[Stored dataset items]
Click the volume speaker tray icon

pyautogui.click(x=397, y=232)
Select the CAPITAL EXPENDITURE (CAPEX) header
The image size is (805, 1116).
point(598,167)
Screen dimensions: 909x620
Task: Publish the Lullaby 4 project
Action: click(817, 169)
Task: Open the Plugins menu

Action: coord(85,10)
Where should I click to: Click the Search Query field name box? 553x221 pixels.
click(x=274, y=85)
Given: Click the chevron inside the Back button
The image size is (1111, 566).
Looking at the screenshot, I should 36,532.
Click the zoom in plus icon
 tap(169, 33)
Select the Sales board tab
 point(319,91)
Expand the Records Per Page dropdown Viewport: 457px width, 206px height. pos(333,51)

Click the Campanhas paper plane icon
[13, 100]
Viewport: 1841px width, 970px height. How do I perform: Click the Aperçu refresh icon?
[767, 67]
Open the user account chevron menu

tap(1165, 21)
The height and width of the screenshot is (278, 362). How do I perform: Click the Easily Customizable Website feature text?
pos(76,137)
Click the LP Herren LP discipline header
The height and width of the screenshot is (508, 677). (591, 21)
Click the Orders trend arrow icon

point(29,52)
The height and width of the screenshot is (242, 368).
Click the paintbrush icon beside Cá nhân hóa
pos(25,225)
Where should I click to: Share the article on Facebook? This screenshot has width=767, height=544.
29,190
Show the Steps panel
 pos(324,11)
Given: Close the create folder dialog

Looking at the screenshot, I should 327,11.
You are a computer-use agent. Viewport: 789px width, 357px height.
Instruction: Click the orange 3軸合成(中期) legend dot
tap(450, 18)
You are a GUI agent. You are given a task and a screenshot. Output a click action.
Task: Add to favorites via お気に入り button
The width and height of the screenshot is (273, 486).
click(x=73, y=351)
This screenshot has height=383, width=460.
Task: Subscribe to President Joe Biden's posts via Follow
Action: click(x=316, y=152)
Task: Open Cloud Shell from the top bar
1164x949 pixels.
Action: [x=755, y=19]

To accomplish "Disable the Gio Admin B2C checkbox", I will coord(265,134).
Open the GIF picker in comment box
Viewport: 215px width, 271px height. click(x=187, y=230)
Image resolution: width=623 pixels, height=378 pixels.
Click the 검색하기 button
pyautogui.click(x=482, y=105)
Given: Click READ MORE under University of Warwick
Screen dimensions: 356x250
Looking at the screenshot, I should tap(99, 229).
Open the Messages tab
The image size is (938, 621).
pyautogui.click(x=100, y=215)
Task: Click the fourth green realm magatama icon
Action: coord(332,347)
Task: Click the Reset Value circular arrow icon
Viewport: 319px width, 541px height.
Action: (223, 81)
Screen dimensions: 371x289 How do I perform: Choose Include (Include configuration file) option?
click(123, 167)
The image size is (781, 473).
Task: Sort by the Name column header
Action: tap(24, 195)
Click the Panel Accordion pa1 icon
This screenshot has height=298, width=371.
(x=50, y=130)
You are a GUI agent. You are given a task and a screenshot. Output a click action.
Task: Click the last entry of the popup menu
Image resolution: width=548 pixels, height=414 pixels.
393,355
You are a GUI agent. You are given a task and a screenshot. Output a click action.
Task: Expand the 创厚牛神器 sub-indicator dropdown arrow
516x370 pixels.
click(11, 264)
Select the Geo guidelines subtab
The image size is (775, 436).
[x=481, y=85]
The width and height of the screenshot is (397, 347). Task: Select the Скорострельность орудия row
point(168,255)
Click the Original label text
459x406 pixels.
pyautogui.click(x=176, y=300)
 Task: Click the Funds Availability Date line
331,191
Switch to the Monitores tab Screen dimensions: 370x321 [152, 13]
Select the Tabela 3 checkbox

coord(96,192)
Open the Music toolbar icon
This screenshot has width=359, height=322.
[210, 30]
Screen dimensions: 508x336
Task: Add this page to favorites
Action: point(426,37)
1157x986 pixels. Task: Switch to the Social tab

**Exercise details:**
From the records above, copy only the lines starting with the line that holds "The width and height of the screenshot is (397, 347)." and going on through the line that holds "Switch to the Monitores", exactly as written.

**Finished exercise:**
The width and height of the screenshot is (397, 347). Task: Select the Скорострельность орудия row
point(168,255)
Click the Original label text
459x406 pixels.
pyautogui.click(x=176, y=300)
 Task: Click the Funds Availability Date line
331,191
Switch to the Monitores tab Screen dimensions: 370x321 [152, 13]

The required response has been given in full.